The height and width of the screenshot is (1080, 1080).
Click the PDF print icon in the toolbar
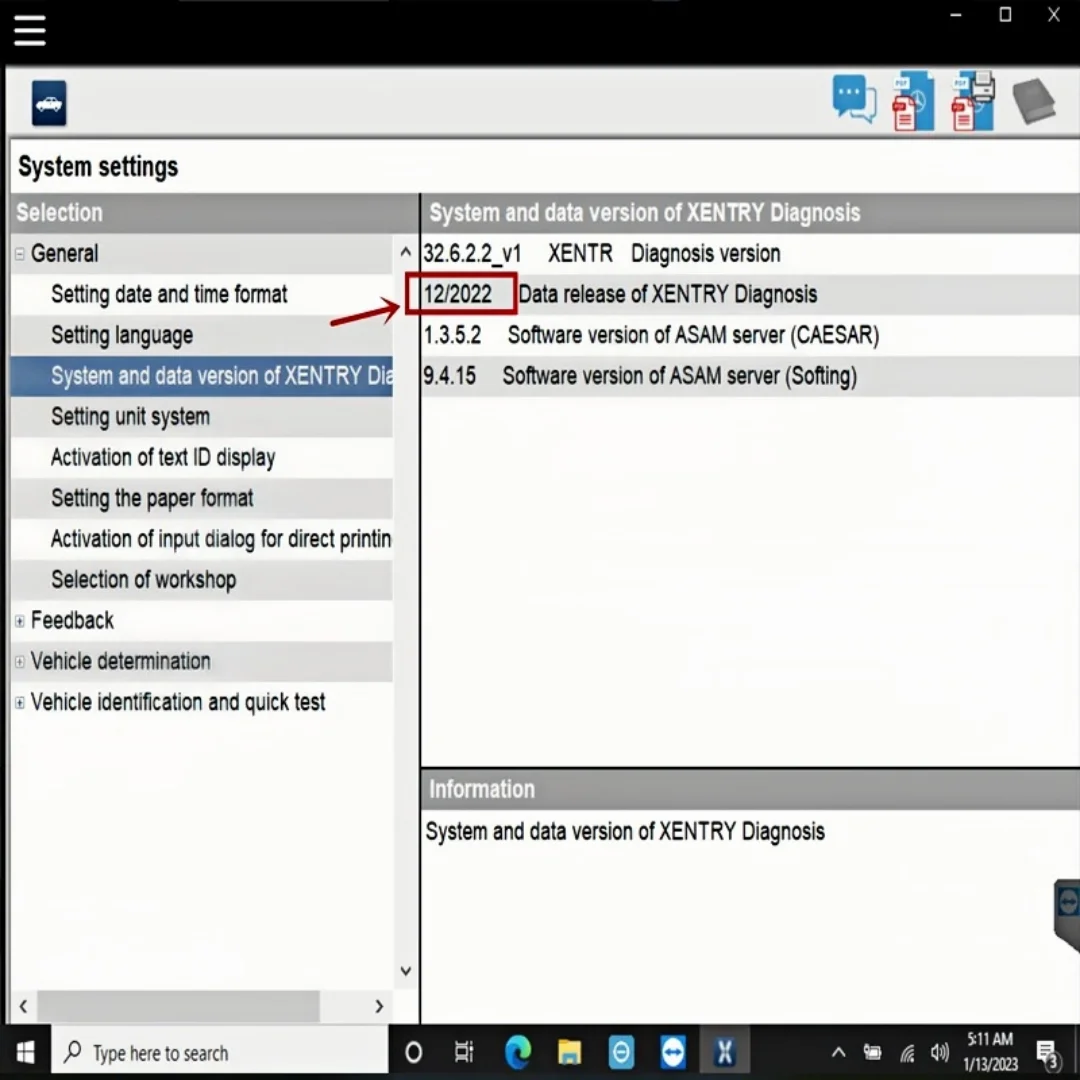[972, 100]
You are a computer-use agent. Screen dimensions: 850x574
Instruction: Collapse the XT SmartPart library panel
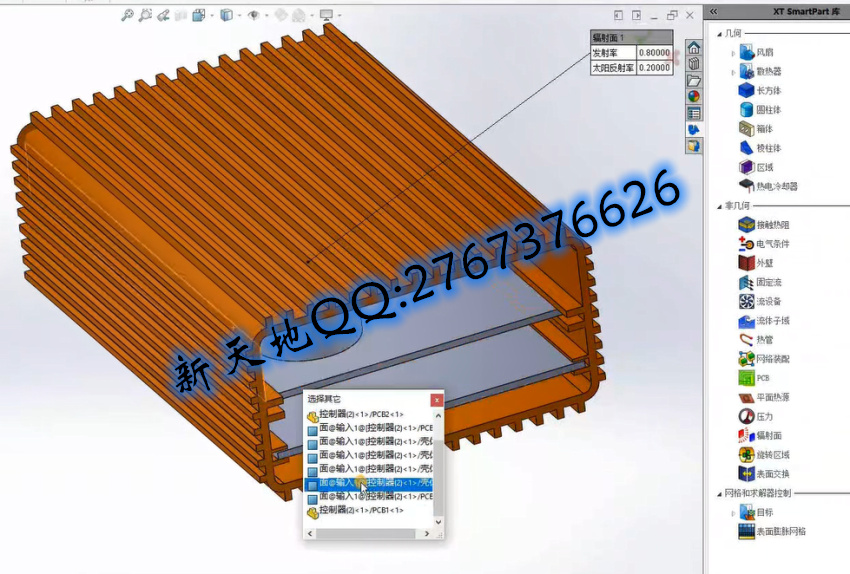pos(713,11)

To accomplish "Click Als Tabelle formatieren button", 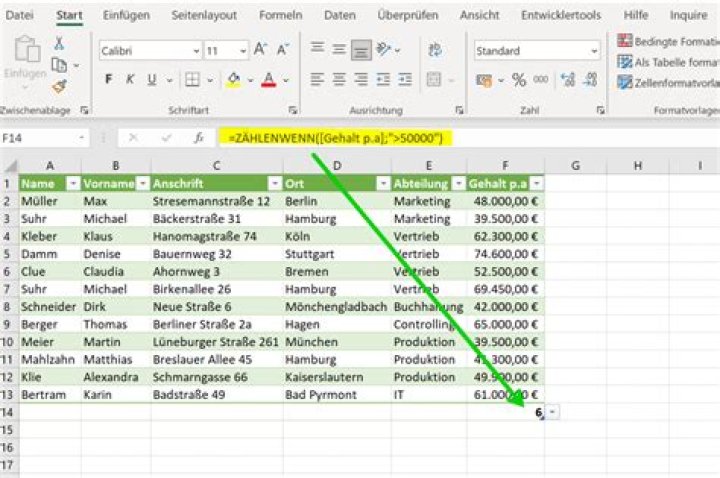I will pyautogui.click(x=668, y=62).
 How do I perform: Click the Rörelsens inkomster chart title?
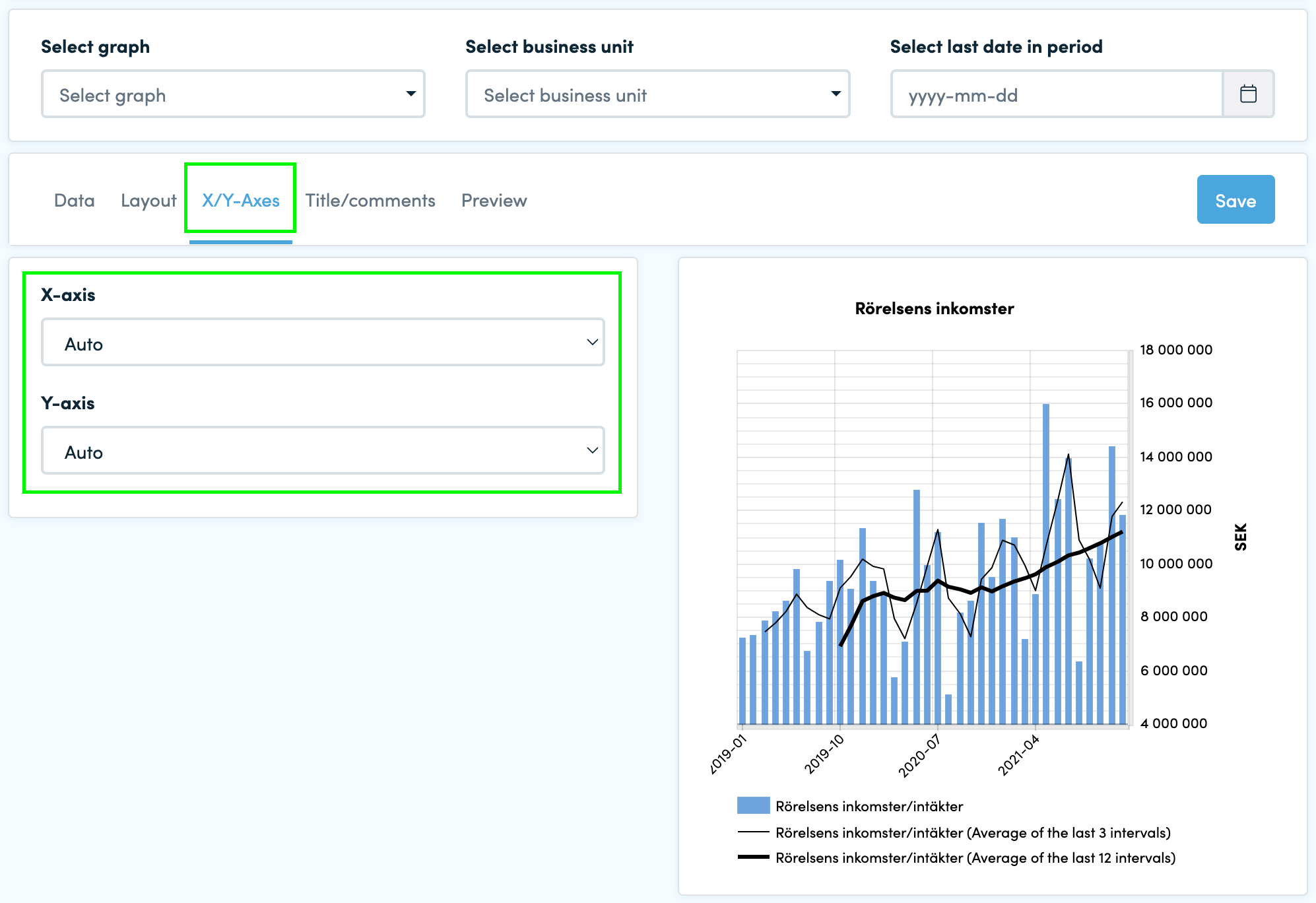pyautogui.click(x=934, y=308)
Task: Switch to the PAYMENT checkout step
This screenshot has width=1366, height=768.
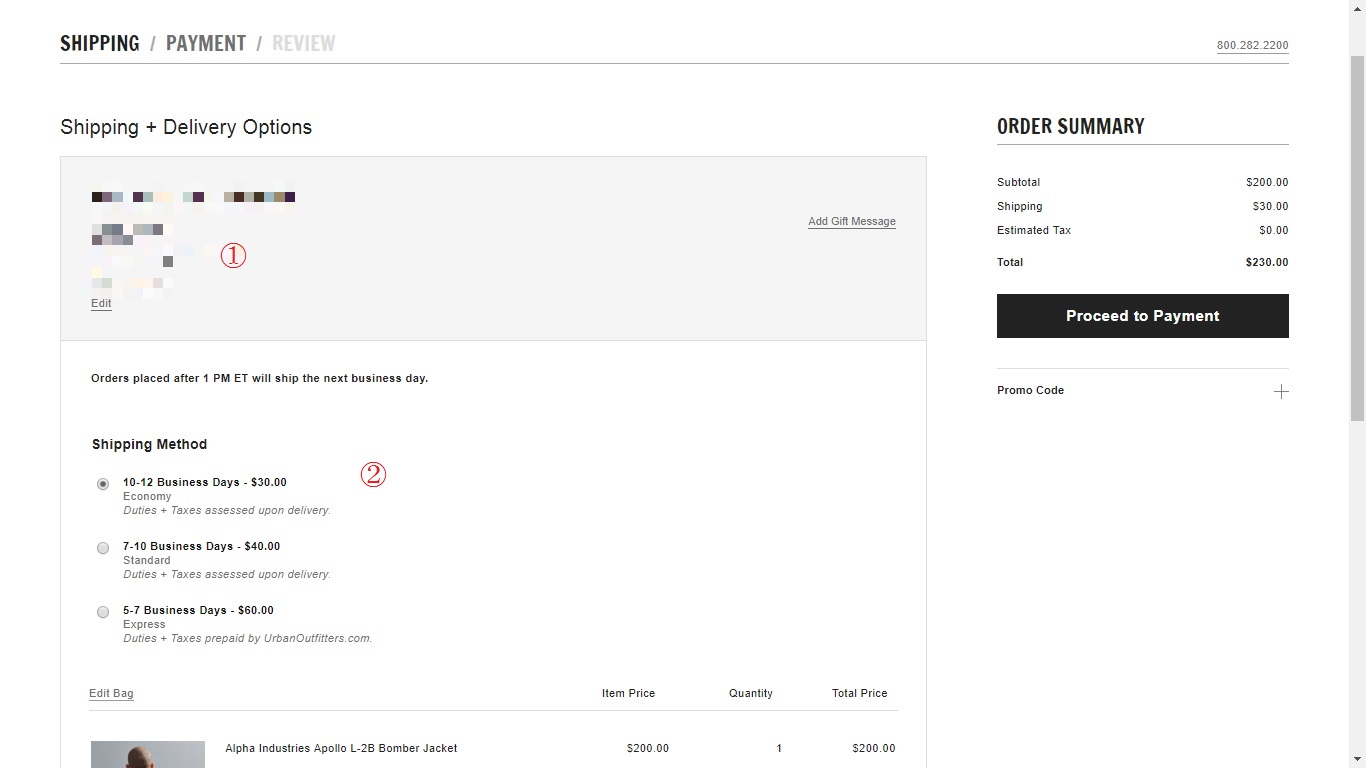Action: pos(206,44)
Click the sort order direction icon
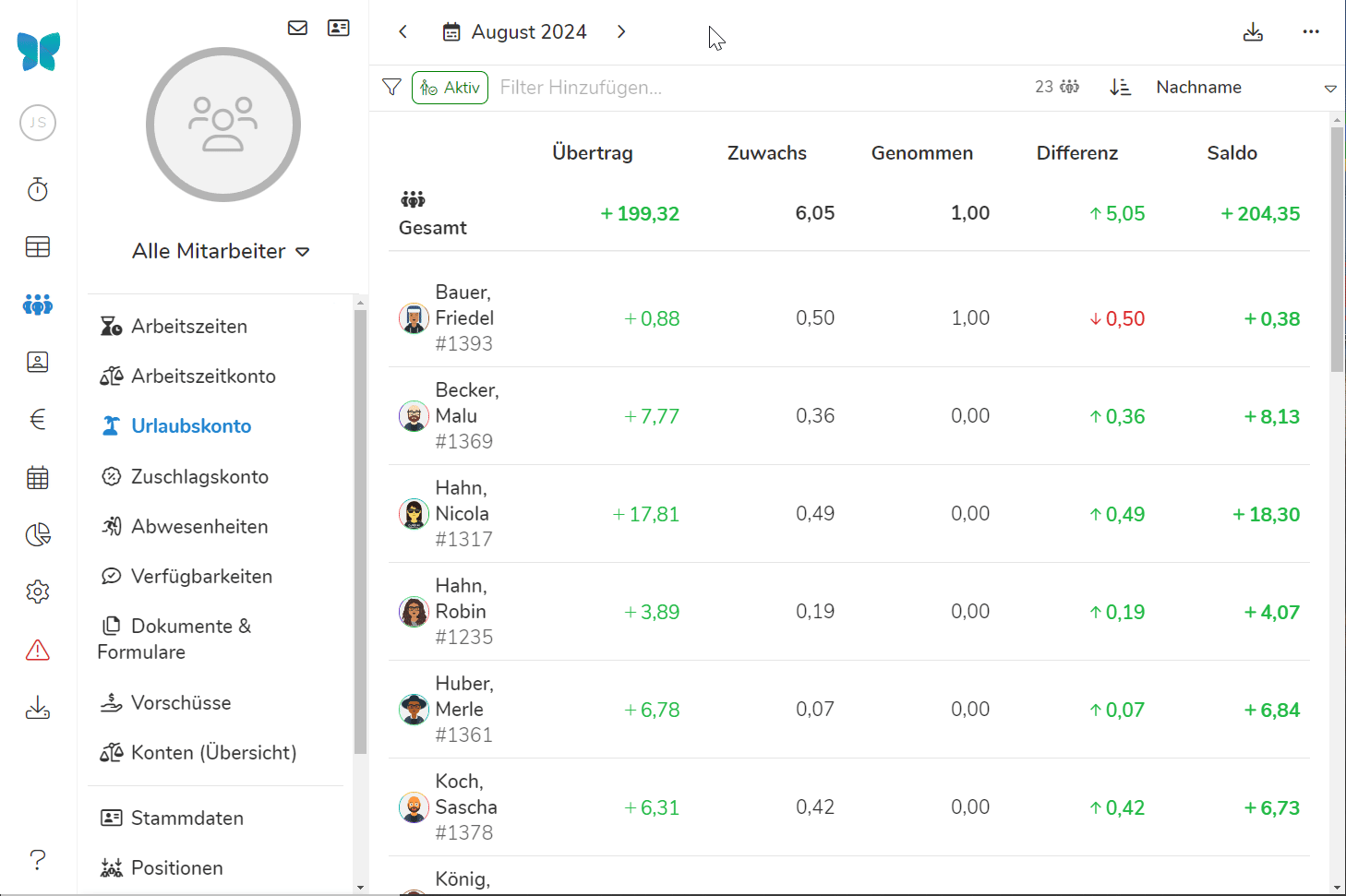The width and height of the screenshot is (1346, 896). coord(1120,87)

> _TASK STATEMENT_
None of the pictures belong in the result. Print exactly the lines from the one containing "How do I perform: Click" through the final line of the entries.

> _RESPONSE TO THE TASK_
 How do I perform: Click the Rörelsens inkomster chart title?
pyautogui.click(x=934, y=308)
Task: Switch to the PAYMENT checkout step
This screenshot has width=1366, height=768.
Action: pos(206,44)
Click the sort order direction icon
The width and height of the screenshot is (1346, 896). coord(1120,87)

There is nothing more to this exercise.